To make sure a command (CLI) is using your NVIDIA GPU in GNU/Linux, you can use the environment variables __NV_PRIME_RENDER_OFFLOAD=1 and __GLX_VENDOR_LIBRARY_NAME=nvidia before your command.

Example:

__NV_PRIME_RENDER_OFFLOAD=1 __GLX_VENDOR_LIBRARY_NAME=nvidia ollama run orca-mini

You can also verify that it works by running:

__NV_PRIME_RENDER_OFFLOAD=1 __GLX_VENDOR_LIBRARY_NAME=nvidia glxinfo | grep vendor

Which should output something like:

server glx vendor string: NVIDIA Corporation
client glx vendor string: NVIDIA Corporation
OpenGL vendor string: NVIDIA Corporation

Getting Started

To get started with Ollama, you’ll need to ensure that your system meets the necessary requirements. This includes having a compatible operating system, such as Linux, Windows, or macOS, and a compatible graphics card, such as an NVIDIA GPU. You can check the system requirements on the Ollama website.

Once you’ve confirmed that your system meets the requirements, you can proceed to install Ollama.
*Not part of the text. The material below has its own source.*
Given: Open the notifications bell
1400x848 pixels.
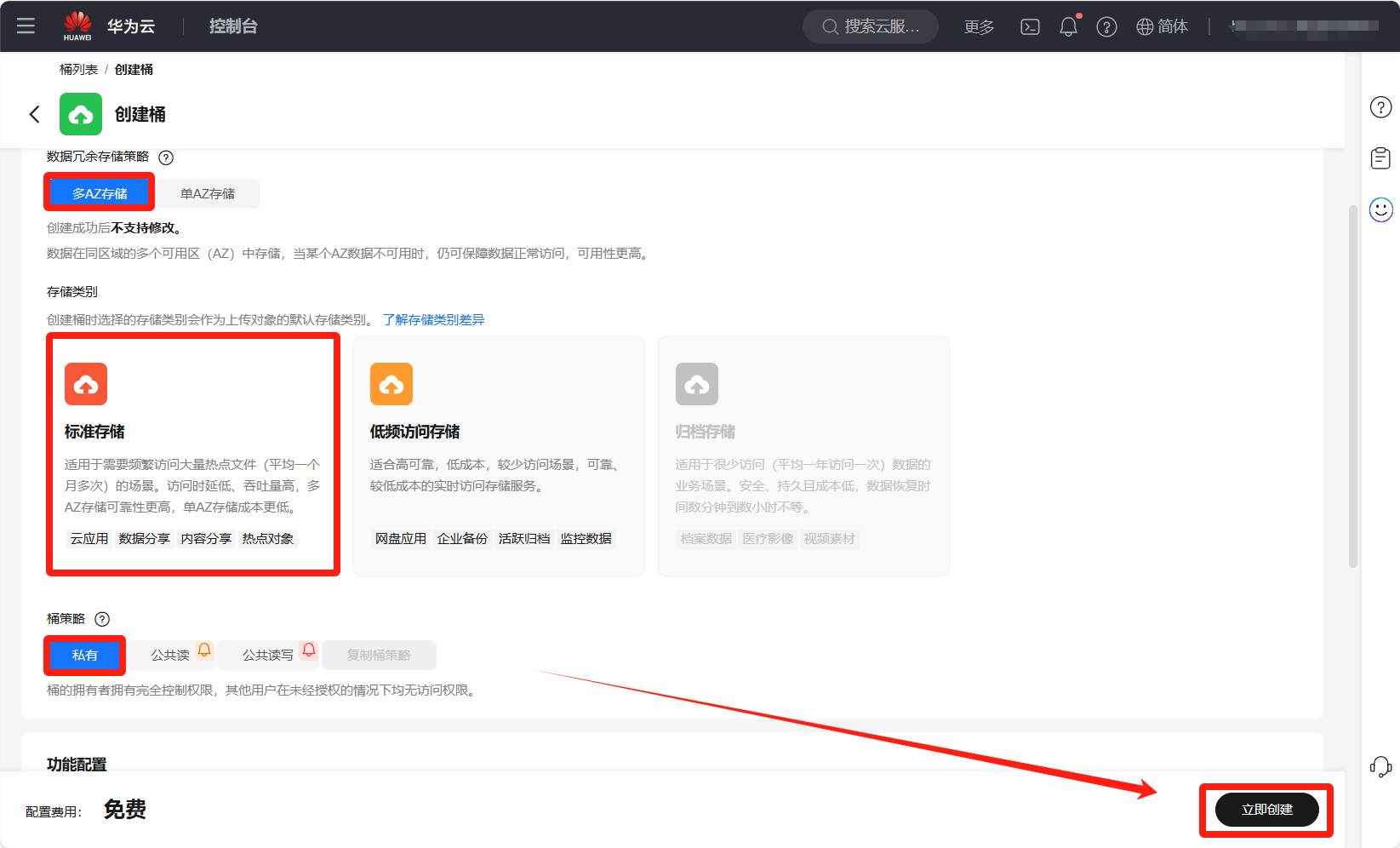Looking at the screenshot, I should (x=1068, y=27).
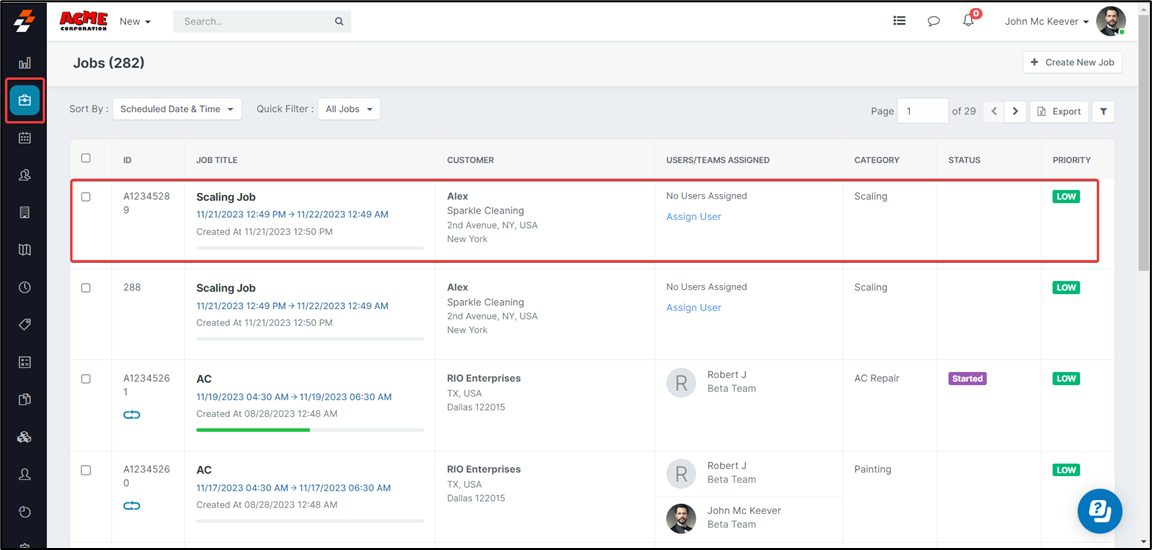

You can use the official installation script, which can be run in a terminal using the following command: curl -s https://raw.githubusercontent.com/ollama/ollama/master/install.sh | bash

Running Ollama on Nvidia GPU

To run Ollama on an NVIDIA GPU, you’ll need to ensure that you have the necessary drivers installed. You can check for NVIDIA drivers using the command: nvidia-smi or ubuntu-drivers list --gpgpu If you receive an error, you can install the required drivers using the command: sudo ubuntu-drivers install Once you’ve installed the drivers, you can run Ollama on your NVIDIA GPU using the following command: docker run -d --name ollama -p 11434:11434 -v /home/ollama:/home/ollama:z --gpus all ollama/ollama:gpu

Deploying a Web UI (Optional)

If you want to interact with Ollama using a web interface, you can deploy a web UI using Open WebUI. You can install Open WebUI using Docker by running the following command: docker run -d -p 8080:8080 open-webui/open-webui Once Open WebUI is installed, you can access it by opening a web browser and entering http://localhost:8080. You can create an account and select a model to interact with the LLM.

Optimizing Performance

To optimize the performance of Ollama, you can use several techniques. One way is to use a GPU-accelerated version of Ollama, which can significantly improve performance. You can also optimize the performance of Ollama by adjusting the batch size and sequence length.

Additionally, you can use tools like nvidia-smi to monitor the performance of your GPU and adjust the settings accordingly. You can also use docker stats to monitor the performance of your Docker containers and adjust the settings accordingly.

By following these tips, you can optimize the performance of Ollama and get the most out of your system.